Невозможно как-то упорядочить все поле этой обсессивной многофункциональности: оно простирается от «вистамбуара» Марселя Эме, о котором никто ничего не знает, кроме того, что он точно для чего-то там служит, до игры в «вещь» на «Радио-Люксембург», когда тысячи слушателей бесчисленными вопросами подыскивают имя для какого-нибудь ничтожного предмета («нержавеющая пластинка из специального сплава, установленная внутри тромбона без вентилей и служащая для того, чтобы...», и т.д.), от домашних поделок по выходным дням до супергаджета а-ля Джеймс Бонд; здесь перед нами развертывается целый музей волшебных принадлежностей, который в итоге выливается в грандиозные промышленные мощности для производства вещей и «гаджетов», бытовых «штуковин», по своей маниакальной специализации ничем не уступающих доброй старой фантазии домашних умельцев. Действительно, что такое машина для мытья посуды с помощью ультразвука, удаляющего грязь без соприкосновения с ней, или же тостер, допускающий девять разных степеней обжаренности хлеба, или же механическая ложка для сбивания коктейлей? Что прежде было лишь милой причудой и индивидуальным неврозом, ныне, на серийно-индустриальной стадии, становится непрестанной деструктурацией бытового сознания, смятенного или же взвинченного обилием деталей.

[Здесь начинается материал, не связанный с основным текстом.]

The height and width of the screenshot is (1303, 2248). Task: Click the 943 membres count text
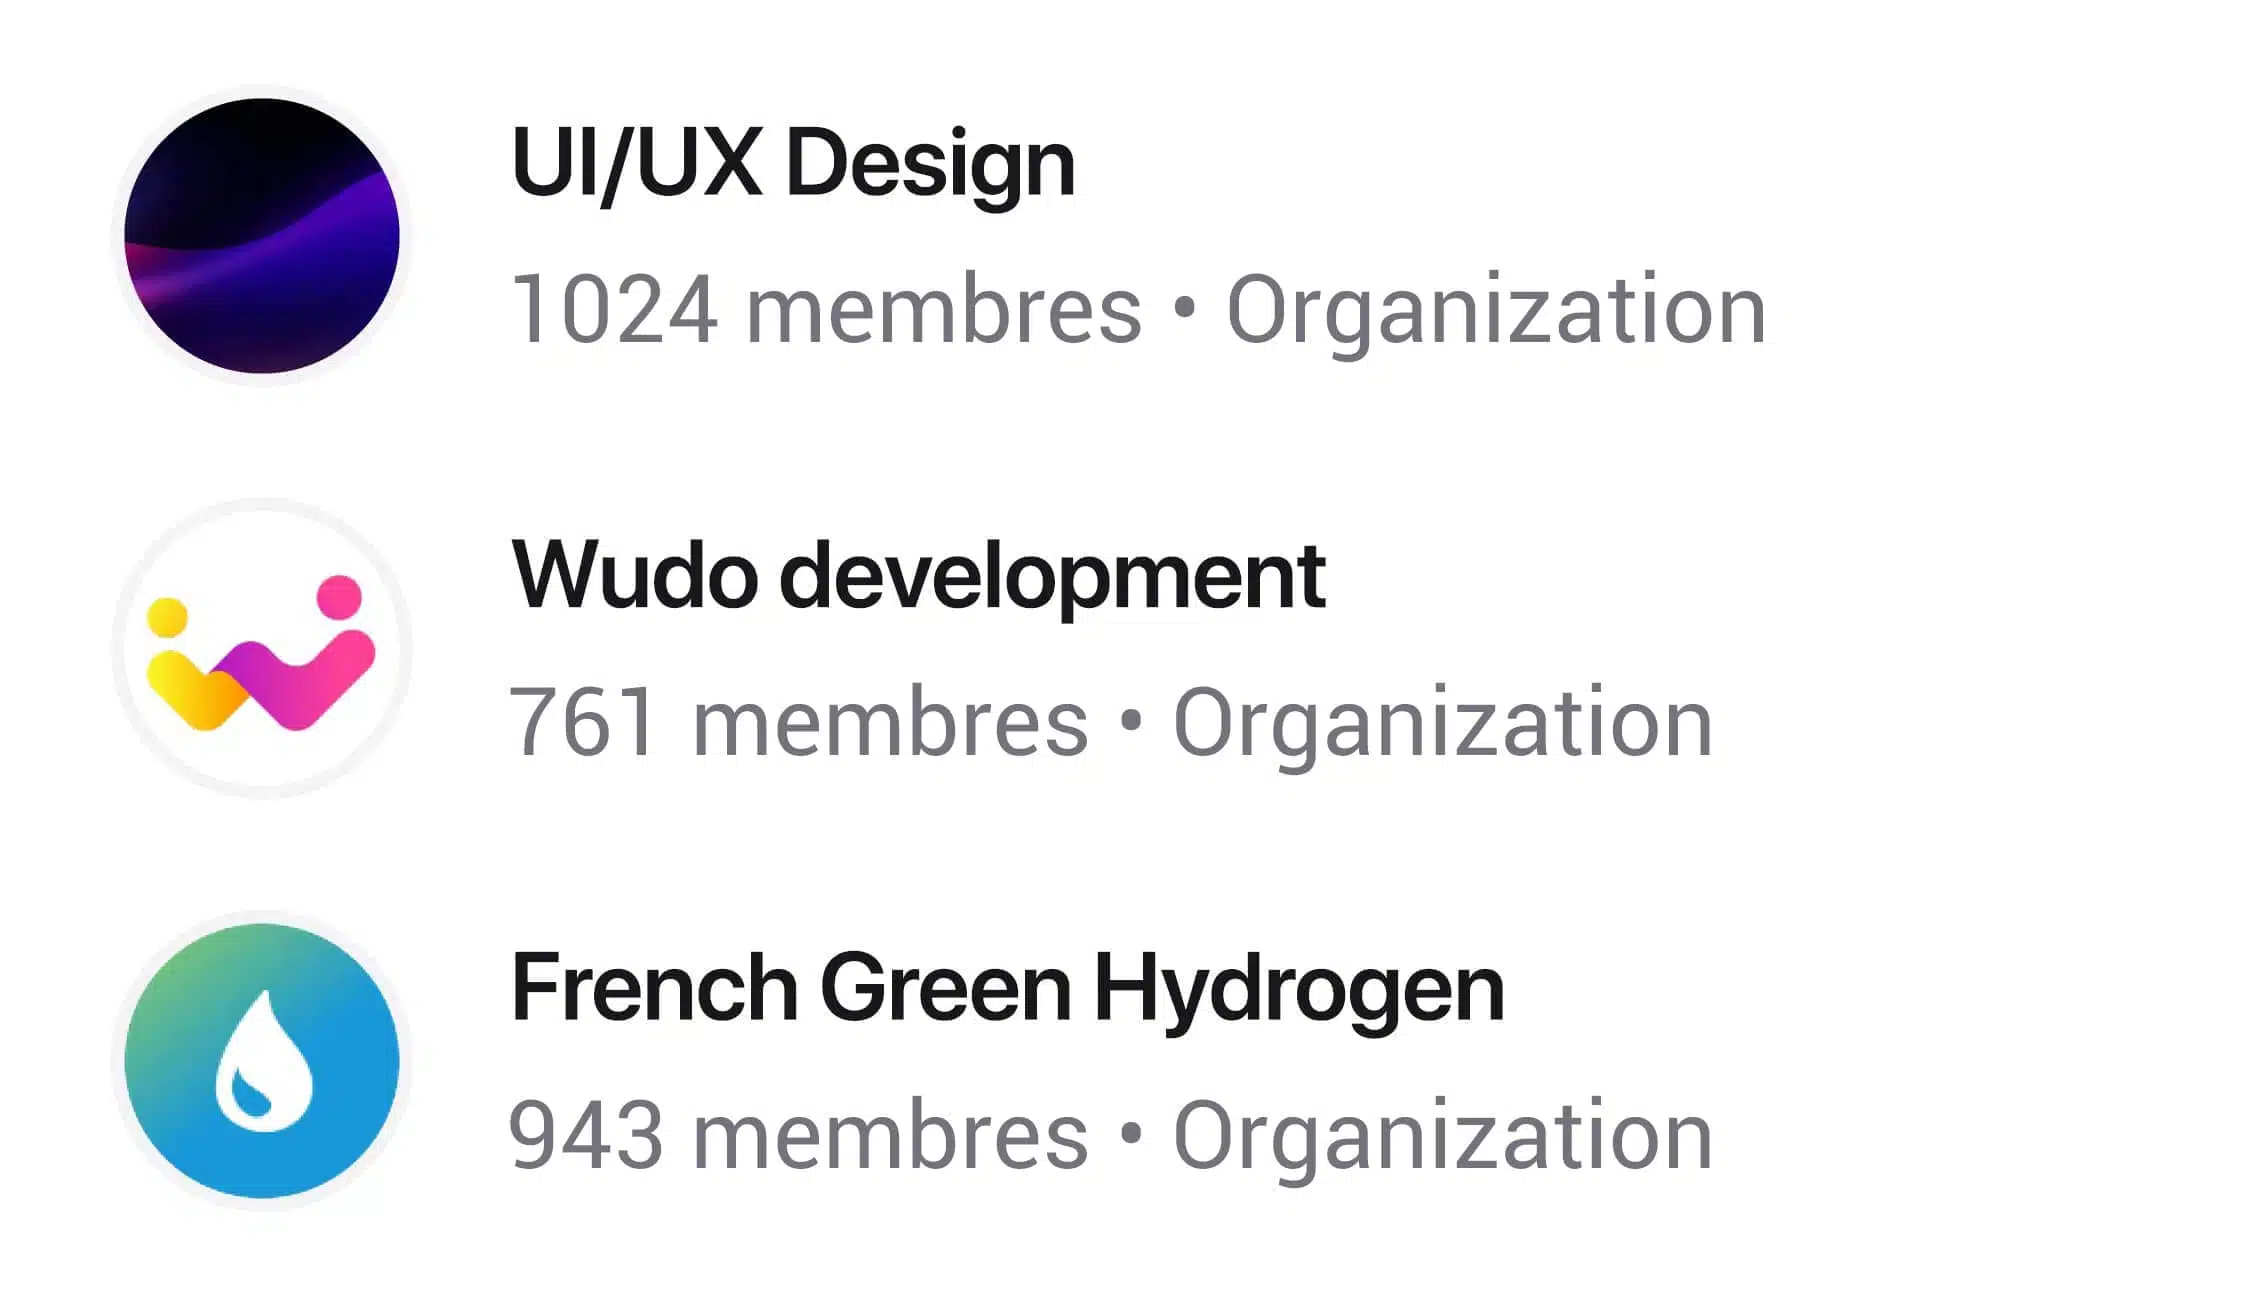(x=799, y=1135)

Задумавшись о том, что именно может быть обозначено как «штуковина», впору устрашиться, как много вещей подпадают под это пустое понятие. Можно заметить, что чем больше становится этих бытовых мелочей, тем огромнее делается и наш дефицит понятий; наш язык далеко отстает от обновляющихся структур и сочленений тех функциональных вещей, которыми мы столь привычно пользуемся. В нашей цивилизации все больше и больше вещей и все меньше и меньше терминов для их обозначения. В то время как «машина», включившись в сферу общественного труда, сделалась точным родовым термином (каковым она была не всегда – еще в конце XVIII века это слово имело современный смысл «штуковины»), «штуковина» покрывает собой все то, что в силу крайней специализации, не отвечая никакому коллективному императиву, не поддается и наименованию, проваливаясь в сферу мифа. «Машина» относится к системе функционального «языка-кода», «штуковина» же – к субъективной области «речи». Излишне объяснять, что в цивилизации, где становится все больше безымянных вещей (или же именуемых с трудом, посредством неологизмов и перифраз), люди гораздо менее устойчивы против мифологии, чем в такой цивилизации, где все вещи знакомы и наименованы вплоть до своих деталей. По словам Ж. Фридмана, мы живем в мире «воскресных водителей» – людей, которые никогда не заглядывали в мотор своей машины и для которых в функционировании вещи заключена ее не просто функция, но и тайна.